If you are unpublished, it’s easy to imagine that seeing your book project in actual printed-and-bound form would be more fun than simply Instagramming a wall of Post-Its with some allusion to #amwriting, but that simply isn’t the case for a majority of new authors.
Perinatal psychiatrist Pooja Lakshmin, whose Real Self-Care came out less than a month ago (read an excerpt here), also talked publicly about the emotional fallout of her launch—something she was shocked to experience as someone who counsels others about their emotional experiences—and was met with support from 2023 first-timers including Momfluenced (out April 25th) author Sara Petersen and Amanda Montei, whose Touched Out galleys recently went out.
The rollercoaster does level out, according to more seasoned writers, and the act of writing itself can be good for your happiness, argued an op-ed by David Robson in The Guardian. Can I also draw your attention to this excellent and hilarious essay on the lead-up to publication by Mary Childs.
Of course the act of writing is different from the business of publishing. Publicity can be mortifying for introverted writers—see this recent look at empty book signings—while paychecks are often disappointing. It took John Scalzi several books to go from four to seven figures (still not a rockstar?).
All writing is death! warned Foucault, more or less. Be kind to your writer friends.

DATA PROVIDED:
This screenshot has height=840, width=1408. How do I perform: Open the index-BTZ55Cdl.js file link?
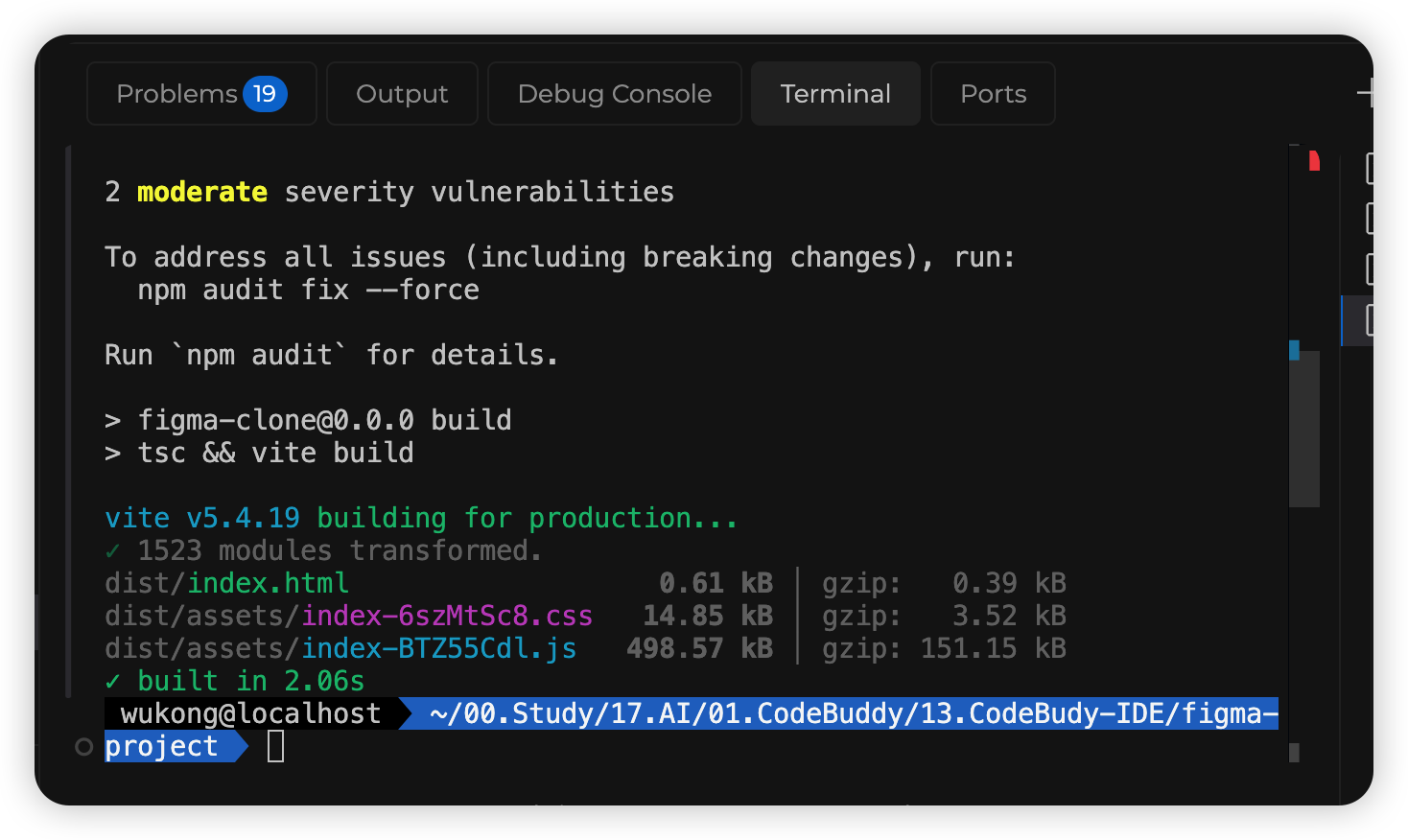(x=438, y=648)
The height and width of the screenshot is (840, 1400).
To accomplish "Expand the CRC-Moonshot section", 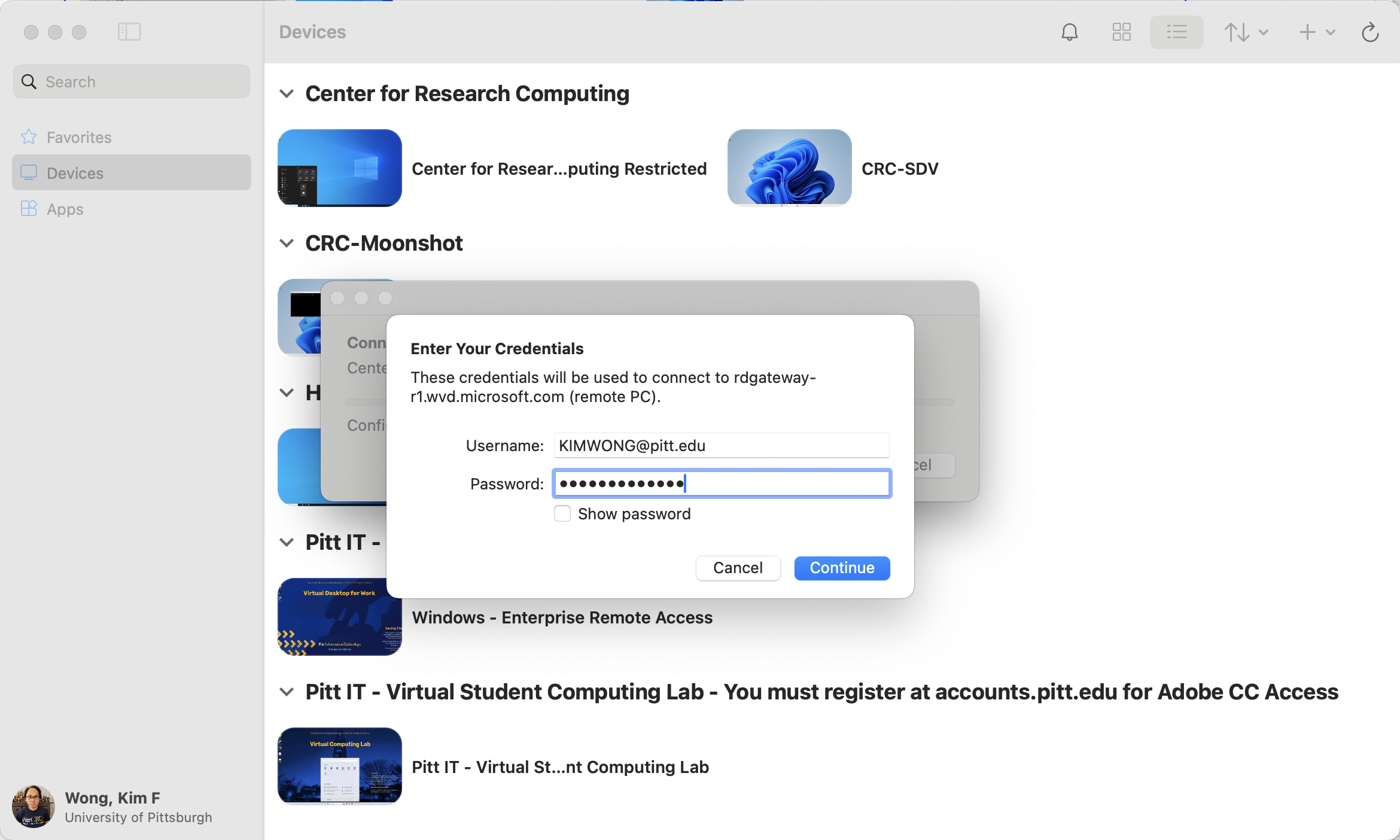I will point(287,242).
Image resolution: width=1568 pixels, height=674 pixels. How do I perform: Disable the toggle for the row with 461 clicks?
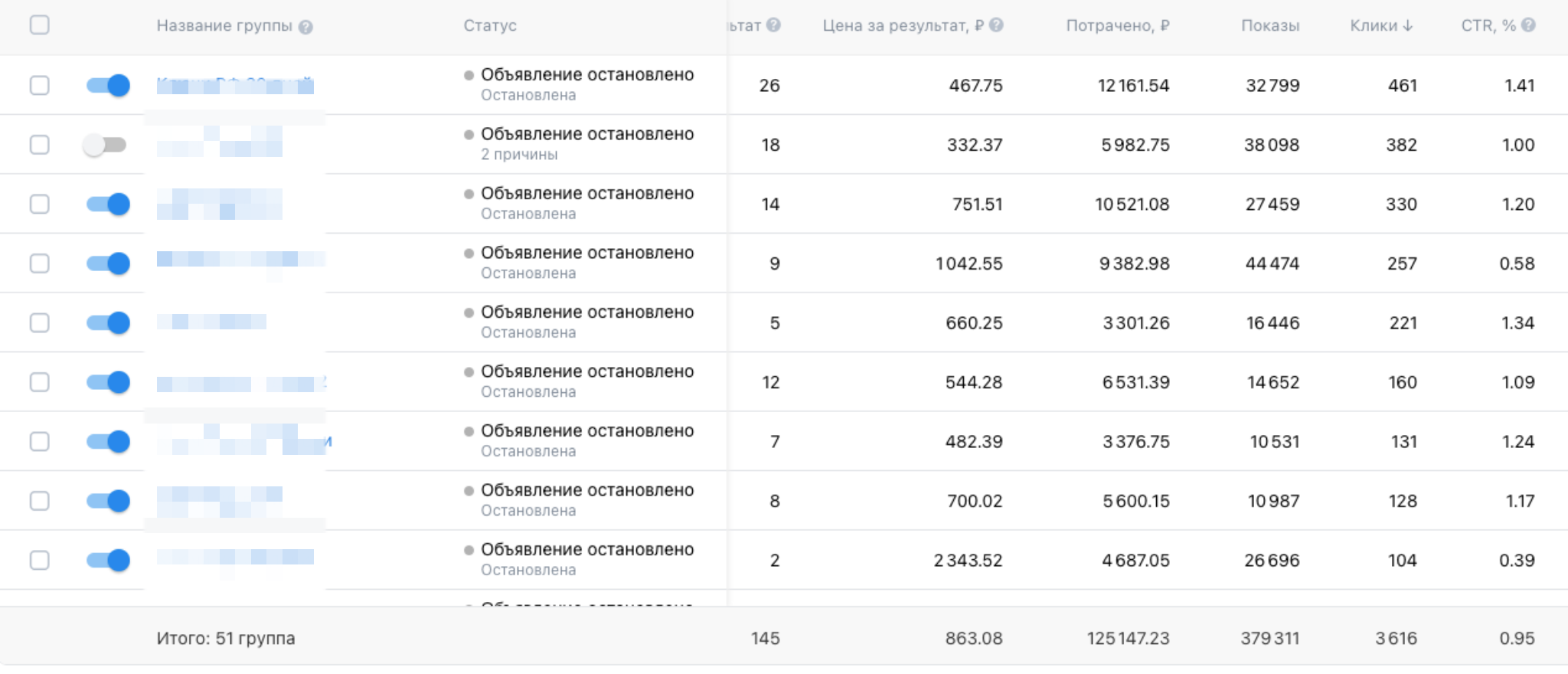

DO THIS: In the passage above on publishing a first book, find the part that opens with the words "The rollercoaster does" and closes with "not a rockstar?).". Set down that part word for word.

CORRECT RESPONSE:
The rollercoaster does level out, according to more seasoned writers, and the act of writing itself can be good for your happiness, argued an op-ed by David Robson in The Guardian. Can I also draw your attention to this excellent and hilarious essay on the lead-up to publication by Mary Childs.
Of course the act of writing is different from the business of publishing. Publicity can be mortifying for introverted writers—see this recent look at empty book signings—while paychecks are often disappointing. It took John Scalzi several books to go from four to seven figures (still not a rockstar?).